Problem 1
Name every U.S. state that the EPR compliance passage mentions.
Problem 2
Answer these questions from the EPR compliance passage:
(a) What data does the passage say businesses should collect when tracking packaging?
(b) What two options does it give for registering before deadlines?
(c) Which states became the sixth and seventh to pass EPR packaging legislation in 2025?
Problem 3
Resume the EPR compliance passage and write what comes after its final sentence.

Selection
########################################

Preparing Your Business for EPR Compliance

As EPR laws expand across the United States, businesses should:

  1. Assess your exposure: Determine which states you operate in and their EPR requirements
  2. Track your packaging: Collect data on packaging volumes, materials, and weights
  3. Register promptly: Join a PRO or develop an individual plan before deadlines
  4. Redesign for sustainability: Consider packaging changes to reduce EPR fees
  5. Monitor legislation: Stay informed about new EPR laws in development

The EPR landscape continues evolving rapidly. Maryland and Washington became the sixth and seventh states to pass EPR packaging legislation in 2025, and additional states including New Jersey, Tennessee, and New York have introduced EPR bills.

########################################

(Word and element location data)
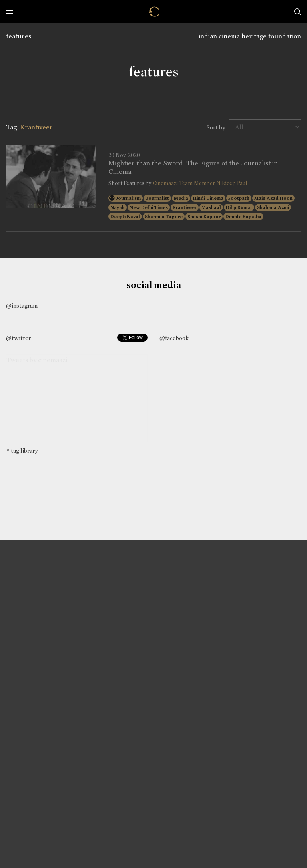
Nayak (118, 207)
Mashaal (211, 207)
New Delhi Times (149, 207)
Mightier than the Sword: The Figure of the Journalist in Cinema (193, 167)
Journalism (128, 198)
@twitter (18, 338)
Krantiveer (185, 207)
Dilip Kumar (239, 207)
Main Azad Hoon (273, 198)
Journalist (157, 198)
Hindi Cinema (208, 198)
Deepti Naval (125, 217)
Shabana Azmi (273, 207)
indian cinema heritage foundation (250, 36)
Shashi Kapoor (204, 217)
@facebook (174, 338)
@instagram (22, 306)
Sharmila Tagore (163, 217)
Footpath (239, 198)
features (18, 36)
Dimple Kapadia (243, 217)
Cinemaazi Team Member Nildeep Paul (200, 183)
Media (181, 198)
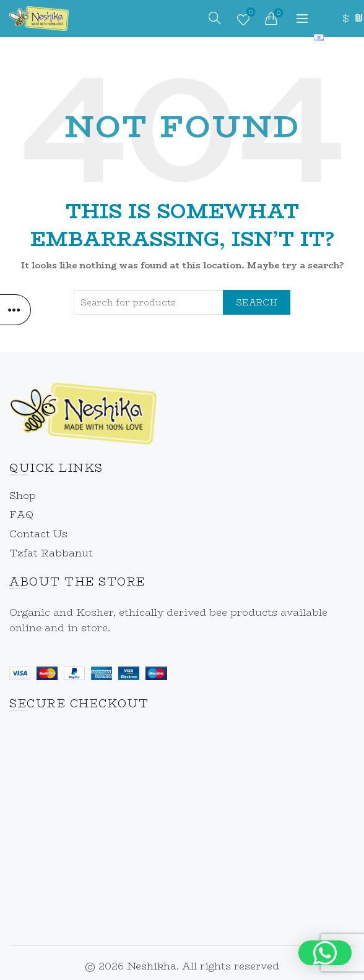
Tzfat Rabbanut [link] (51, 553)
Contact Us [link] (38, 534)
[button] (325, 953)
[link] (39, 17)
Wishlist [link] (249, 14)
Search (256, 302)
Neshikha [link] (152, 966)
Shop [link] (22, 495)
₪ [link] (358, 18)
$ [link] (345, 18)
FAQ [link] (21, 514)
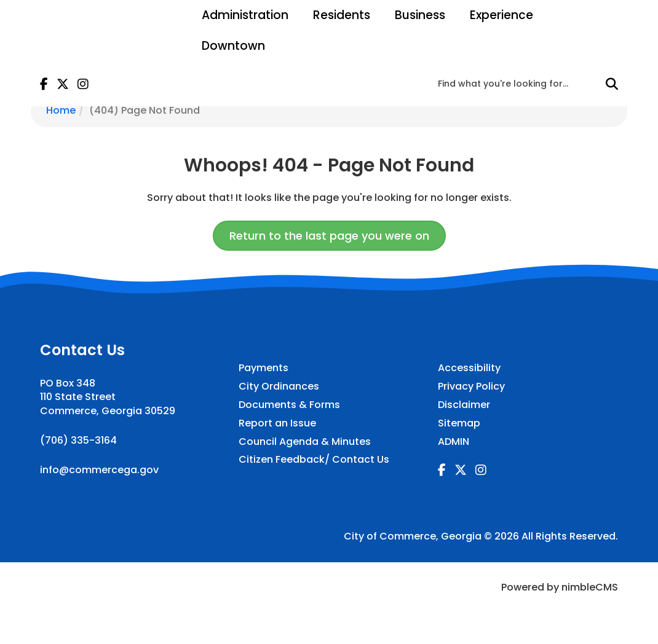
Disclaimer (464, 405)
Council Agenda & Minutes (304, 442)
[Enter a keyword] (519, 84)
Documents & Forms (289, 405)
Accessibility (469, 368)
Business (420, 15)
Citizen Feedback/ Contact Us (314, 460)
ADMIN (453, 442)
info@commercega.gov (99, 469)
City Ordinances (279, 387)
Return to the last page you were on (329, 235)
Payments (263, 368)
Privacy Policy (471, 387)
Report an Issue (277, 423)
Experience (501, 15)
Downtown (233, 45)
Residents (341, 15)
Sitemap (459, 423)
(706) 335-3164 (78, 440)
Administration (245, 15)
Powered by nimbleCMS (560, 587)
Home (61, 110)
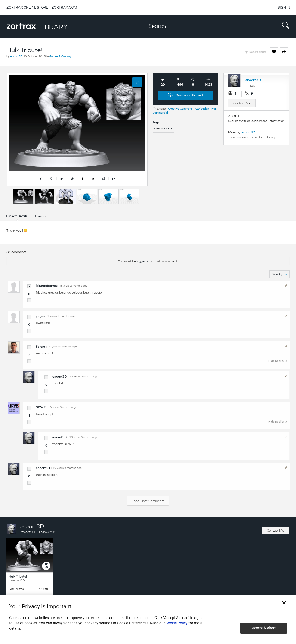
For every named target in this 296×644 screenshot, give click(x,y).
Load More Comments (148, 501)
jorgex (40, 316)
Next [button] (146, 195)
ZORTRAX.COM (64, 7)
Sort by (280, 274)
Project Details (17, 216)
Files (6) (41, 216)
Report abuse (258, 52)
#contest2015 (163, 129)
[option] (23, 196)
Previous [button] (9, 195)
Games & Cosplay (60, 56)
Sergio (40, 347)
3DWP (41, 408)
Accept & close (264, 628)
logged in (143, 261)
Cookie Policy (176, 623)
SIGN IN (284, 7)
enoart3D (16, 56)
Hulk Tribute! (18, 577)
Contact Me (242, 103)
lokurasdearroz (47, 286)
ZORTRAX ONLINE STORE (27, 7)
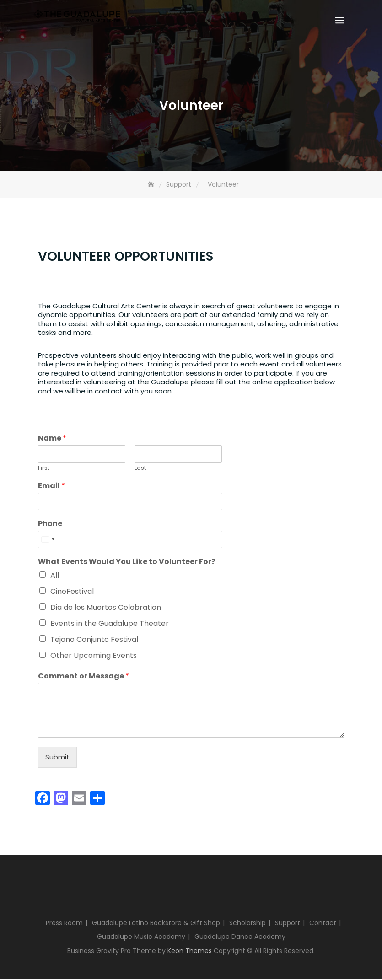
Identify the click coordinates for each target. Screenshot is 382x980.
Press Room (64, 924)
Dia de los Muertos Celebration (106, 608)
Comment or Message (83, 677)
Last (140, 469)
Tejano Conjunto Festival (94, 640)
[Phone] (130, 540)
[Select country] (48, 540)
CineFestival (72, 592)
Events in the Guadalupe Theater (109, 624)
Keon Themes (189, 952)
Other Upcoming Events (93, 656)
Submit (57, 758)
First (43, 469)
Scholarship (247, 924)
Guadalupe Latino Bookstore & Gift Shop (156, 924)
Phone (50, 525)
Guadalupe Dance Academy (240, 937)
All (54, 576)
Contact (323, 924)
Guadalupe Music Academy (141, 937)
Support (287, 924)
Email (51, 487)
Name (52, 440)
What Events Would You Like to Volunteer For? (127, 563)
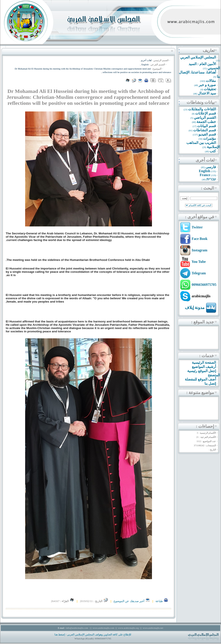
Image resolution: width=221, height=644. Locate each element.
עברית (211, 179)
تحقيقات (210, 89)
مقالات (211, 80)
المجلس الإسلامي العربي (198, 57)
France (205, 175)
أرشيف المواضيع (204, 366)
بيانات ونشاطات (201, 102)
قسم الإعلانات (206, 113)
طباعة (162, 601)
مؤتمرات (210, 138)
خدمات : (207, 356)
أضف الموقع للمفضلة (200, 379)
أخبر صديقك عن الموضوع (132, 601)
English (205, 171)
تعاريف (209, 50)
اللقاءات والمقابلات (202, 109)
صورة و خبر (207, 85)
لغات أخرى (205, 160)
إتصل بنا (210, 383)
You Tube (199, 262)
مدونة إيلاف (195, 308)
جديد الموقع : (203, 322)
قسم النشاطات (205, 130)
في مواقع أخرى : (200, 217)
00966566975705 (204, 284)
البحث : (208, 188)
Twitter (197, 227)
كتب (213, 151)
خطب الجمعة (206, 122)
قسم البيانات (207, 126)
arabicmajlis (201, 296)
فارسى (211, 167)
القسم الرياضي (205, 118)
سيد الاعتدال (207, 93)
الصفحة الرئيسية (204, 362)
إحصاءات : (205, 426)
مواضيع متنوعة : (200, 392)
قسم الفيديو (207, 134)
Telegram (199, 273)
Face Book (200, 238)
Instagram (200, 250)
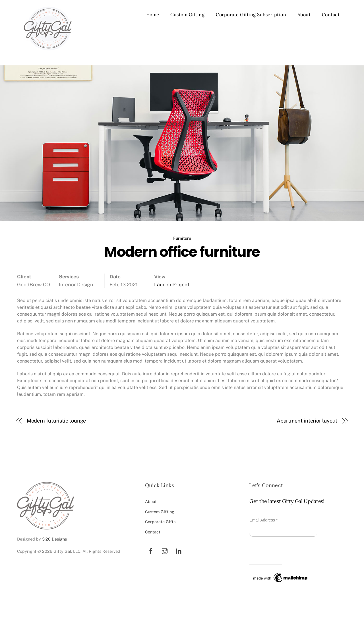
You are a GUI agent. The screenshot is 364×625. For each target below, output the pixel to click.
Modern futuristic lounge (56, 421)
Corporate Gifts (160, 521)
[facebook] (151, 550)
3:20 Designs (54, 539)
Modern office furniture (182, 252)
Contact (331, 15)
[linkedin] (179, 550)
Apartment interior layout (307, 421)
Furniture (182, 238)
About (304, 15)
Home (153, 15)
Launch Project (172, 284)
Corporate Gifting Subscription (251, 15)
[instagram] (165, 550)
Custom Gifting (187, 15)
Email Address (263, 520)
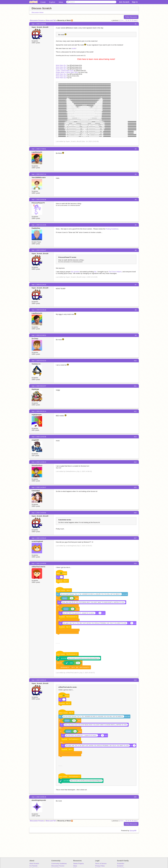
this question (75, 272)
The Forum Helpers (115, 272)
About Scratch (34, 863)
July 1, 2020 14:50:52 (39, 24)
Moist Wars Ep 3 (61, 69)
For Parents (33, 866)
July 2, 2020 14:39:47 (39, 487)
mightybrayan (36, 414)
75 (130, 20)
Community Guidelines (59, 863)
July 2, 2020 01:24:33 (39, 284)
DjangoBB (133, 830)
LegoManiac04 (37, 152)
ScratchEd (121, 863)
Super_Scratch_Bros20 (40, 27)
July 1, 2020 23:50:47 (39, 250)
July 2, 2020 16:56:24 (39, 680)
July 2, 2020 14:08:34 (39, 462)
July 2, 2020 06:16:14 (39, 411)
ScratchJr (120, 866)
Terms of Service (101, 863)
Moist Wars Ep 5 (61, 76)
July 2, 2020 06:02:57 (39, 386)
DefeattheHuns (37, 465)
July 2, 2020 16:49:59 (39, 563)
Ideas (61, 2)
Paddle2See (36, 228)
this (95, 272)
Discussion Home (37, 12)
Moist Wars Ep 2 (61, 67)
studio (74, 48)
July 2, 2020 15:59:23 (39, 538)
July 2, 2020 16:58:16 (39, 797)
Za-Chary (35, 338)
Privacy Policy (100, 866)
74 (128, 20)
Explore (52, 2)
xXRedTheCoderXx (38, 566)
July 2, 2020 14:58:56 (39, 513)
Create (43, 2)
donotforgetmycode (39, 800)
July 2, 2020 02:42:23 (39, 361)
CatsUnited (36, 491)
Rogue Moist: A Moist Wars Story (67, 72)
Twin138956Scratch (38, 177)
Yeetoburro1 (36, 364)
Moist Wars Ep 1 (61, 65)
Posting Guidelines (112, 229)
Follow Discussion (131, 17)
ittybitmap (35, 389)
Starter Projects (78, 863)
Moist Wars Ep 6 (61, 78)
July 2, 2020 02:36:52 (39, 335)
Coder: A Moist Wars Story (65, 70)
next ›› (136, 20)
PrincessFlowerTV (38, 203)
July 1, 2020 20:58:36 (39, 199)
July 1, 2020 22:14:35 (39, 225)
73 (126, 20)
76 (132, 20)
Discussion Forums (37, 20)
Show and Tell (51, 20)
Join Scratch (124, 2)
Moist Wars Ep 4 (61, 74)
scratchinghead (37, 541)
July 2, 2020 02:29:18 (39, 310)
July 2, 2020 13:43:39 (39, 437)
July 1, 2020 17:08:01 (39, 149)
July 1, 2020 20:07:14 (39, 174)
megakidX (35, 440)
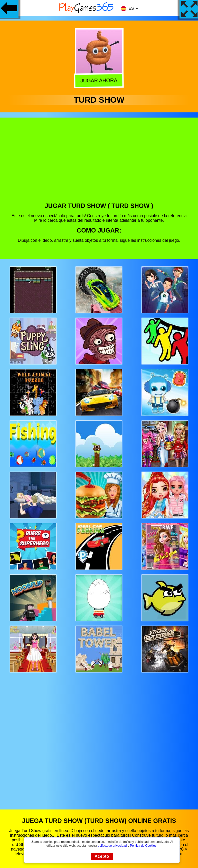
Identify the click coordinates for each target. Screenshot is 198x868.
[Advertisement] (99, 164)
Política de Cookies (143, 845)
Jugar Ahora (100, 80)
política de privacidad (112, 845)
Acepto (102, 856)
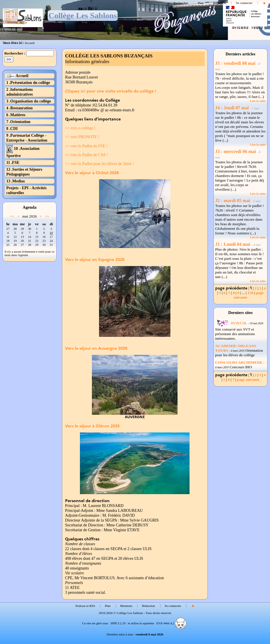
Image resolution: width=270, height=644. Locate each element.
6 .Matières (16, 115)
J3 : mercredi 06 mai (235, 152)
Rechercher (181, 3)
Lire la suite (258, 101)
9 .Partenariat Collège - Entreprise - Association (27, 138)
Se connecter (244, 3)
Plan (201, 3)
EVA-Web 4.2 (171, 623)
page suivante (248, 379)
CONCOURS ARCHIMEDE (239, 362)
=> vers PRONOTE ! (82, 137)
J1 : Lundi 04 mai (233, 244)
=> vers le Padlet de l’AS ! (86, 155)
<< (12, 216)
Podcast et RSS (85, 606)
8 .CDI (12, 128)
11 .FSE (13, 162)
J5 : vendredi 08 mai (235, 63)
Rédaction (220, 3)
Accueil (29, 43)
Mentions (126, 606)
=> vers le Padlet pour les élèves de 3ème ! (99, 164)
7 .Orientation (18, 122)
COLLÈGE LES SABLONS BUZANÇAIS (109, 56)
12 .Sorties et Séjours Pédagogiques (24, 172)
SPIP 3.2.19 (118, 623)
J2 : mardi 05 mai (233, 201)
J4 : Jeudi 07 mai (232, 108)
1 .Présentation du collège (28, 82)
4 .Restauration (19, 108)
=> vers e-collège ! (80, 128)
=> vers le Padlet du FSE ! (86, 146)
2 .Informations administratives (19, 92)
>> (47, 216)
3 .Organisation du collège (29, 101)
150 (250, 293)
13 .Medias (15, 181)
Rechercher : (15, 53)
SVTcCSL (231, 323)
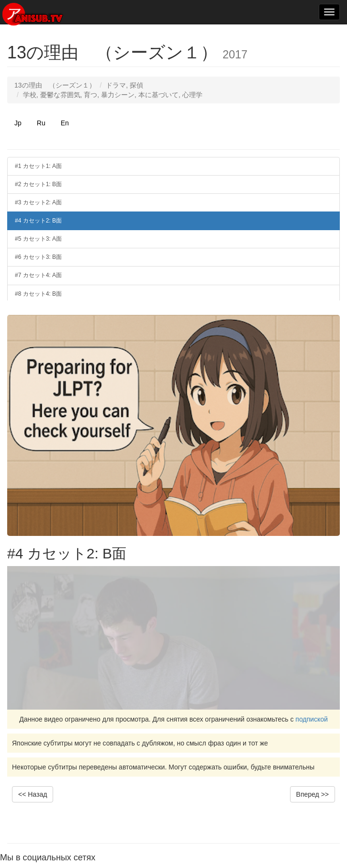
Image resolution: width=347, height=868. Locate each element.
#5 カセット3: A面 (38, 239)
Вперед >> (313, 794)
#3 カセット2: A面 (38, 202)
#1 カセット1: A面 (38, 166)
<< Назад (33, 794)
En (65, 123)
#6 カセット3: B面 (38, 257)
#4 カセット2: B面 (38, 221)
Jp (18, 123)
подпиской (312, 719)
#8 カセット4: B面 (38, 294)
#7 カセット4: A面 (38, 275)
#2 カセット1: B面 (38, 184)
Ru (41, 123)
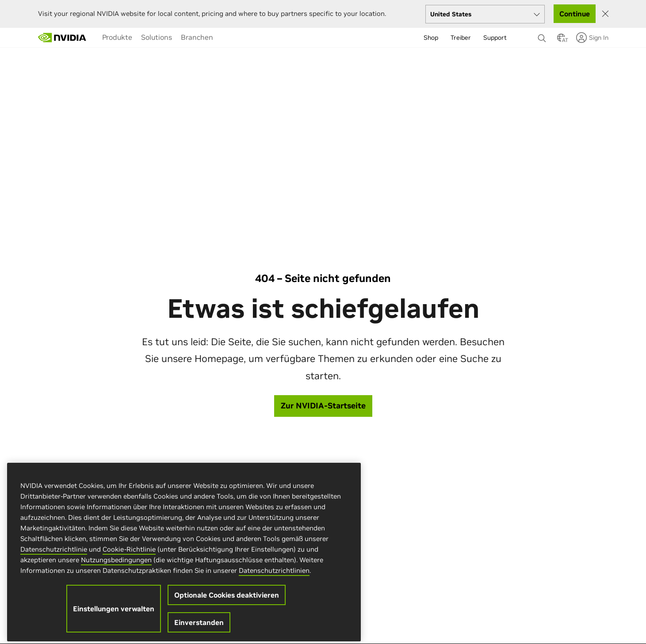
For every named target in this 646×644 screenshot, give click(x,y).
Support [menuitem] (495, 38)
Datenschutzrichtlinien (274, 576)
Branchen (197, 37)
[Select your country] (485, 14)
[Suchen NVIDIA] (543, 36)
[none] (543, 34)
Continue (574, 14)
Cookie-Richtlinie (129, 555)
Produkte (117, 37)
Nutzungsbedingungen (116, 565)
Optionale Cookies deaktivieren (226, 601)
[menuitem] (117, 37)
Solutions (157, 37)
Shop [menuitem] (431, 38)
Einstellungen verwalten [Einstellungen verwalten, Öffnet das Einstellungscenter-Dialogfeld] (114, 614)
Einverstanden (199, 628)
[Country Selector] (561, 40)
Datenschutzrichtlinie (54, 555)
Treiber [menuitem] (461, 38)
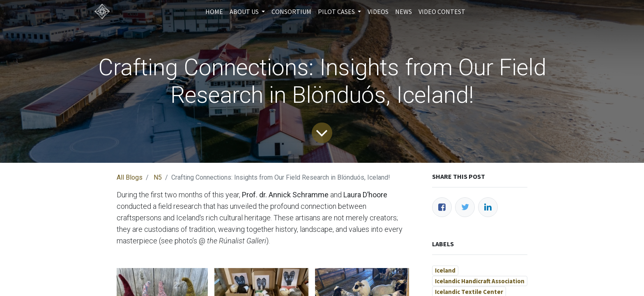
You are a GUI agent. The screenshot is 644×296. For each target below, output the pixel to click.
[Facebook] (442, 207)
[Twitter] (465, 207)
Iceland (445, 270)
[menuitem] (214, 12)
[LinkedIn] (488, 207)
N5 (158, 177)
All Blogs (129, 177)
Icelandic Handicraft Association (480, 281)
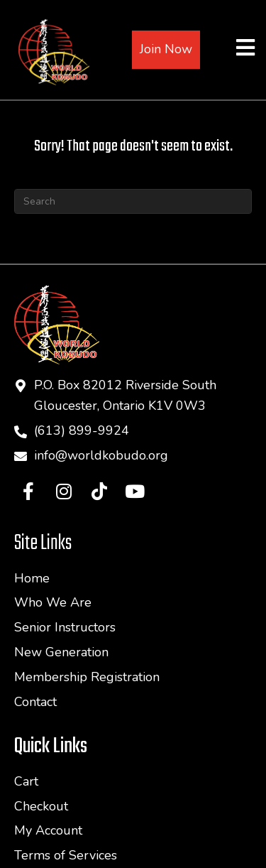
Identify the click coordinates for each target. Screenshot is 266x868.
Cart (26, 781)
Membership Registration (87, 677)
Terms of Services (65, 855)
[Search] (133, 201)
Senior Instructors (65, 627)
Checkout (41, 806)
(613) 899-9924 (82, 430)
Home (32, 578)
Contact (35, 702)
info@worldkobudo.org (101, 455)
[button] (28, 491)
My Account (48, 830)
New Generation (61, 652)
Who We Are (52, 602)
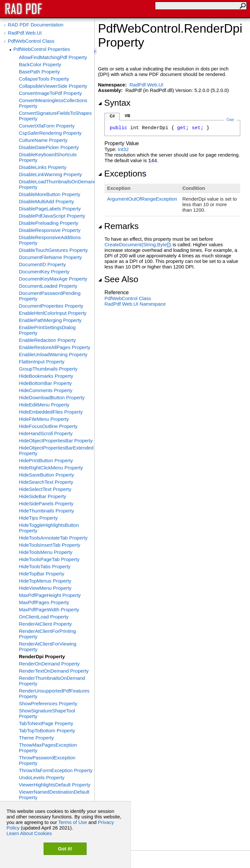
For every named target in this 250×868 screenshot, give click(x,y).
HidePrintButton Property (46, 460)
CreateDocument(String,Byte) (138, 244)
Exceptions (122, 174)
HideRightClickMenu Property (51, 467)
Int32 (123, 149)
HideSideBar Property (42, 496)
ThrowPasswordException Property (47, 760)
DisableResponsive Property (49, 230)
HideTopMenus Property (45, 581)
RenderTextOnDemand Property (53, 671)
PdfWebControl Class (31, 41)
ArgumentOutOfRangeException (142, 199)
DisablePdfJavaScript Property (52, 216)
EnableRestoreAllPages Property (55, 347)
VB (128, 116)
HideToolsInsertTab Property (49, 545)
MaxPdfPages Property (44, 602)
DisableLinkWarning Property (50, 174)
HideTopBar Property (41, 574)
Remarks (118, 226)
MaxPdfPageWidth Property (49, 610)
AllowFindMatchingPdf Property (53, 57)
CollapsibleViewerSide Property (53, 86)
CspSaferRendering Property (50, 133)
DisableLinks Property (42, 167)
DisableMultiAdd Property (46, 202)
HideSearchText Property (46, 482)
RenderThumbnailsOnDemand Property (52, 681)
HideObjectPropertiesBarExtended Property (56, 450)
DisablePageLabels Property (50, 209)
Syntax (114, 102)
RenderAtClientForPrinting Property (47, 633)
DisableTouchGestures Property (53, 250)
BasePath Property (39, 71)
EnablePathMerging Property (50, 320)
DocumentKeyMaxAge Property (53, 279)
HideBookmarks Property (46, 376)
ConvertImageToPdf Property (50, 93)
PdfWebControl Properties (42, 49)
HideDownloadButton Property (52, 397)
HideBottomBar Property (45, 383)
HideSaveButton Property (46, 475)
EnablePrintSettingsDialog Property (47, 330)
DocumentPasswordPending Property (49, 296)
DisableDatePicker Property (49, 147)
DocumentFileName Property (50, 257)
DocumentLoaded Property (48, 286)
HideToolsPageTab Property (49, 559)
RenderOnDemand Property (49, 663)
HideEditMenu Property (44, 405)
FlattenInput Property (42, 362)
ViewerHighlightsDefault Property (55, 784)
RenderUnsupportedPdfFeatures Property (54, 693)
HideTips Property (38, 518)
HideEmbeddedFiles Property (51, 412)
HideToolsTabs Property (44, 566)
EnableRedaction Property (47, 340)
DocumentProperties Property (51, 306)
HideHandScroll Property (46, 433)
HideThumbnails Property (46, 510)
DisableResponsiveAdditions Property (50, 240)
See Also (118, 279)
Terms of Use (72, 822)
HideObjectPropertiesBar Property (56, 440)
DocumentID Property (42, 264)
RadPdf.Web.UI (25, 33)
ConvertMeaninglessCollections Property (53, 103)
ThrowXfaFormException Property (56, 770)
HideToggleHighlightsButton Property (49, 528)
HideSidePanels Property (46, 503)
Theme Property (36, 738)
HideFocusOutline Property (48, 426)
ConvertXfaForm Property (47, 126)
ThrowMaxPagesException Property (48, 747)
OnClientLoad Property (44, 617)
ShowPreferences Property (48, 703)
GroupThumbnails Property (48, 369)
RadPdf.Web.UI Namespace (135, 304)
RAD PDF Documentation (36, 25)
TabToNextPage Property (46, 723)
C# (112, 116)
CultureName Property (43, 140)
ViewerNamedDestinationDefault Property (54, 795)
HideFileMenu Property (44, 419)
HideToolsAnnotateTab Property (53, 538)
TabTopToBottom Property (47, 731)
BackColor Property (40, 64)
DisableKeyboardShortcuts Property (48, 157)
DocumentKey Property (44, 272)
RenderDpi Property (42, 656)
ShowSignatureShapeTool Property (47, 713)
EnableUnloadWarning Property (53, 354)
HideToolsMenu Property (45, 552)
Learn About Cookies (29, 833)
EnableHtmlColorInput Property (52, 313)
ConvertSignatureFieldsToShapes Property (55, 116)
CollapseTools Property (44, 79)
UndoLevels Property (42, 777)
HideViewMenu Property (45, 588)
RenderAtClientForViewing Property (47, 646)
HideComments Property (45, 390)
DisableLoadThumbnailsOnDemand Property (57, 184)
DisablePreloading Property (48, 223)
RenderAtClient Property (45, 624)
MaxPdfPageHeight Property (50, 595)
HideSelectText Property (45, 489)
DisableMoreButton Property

########################################

Result 1
Maryland, Washington, New Jersey, Tennessee, New York

Result 2
(a) Data on packaging volumes, materials, and weights
(b) Joining a PRO or developing an individual plan
(c) Maryland and Washington

Result 3
Conclusion

Extended Producer Responsibility represents a significant shift in how the United States manages packaging waste. While currently limited to seven states, EPR momentum continues building nationwide. Businesses that proactively prepare for EPR requirements will be better positioned to manage costs, maintain compliance, and demonstrate environmental leadership in an increasingly sustainability-focused marketplace.

Understanding your EPR obligations now whether through joining a PRO, redesigning packaging, or tracking regulatory developments—will help your business navigate this new environmental policy landscape successfully.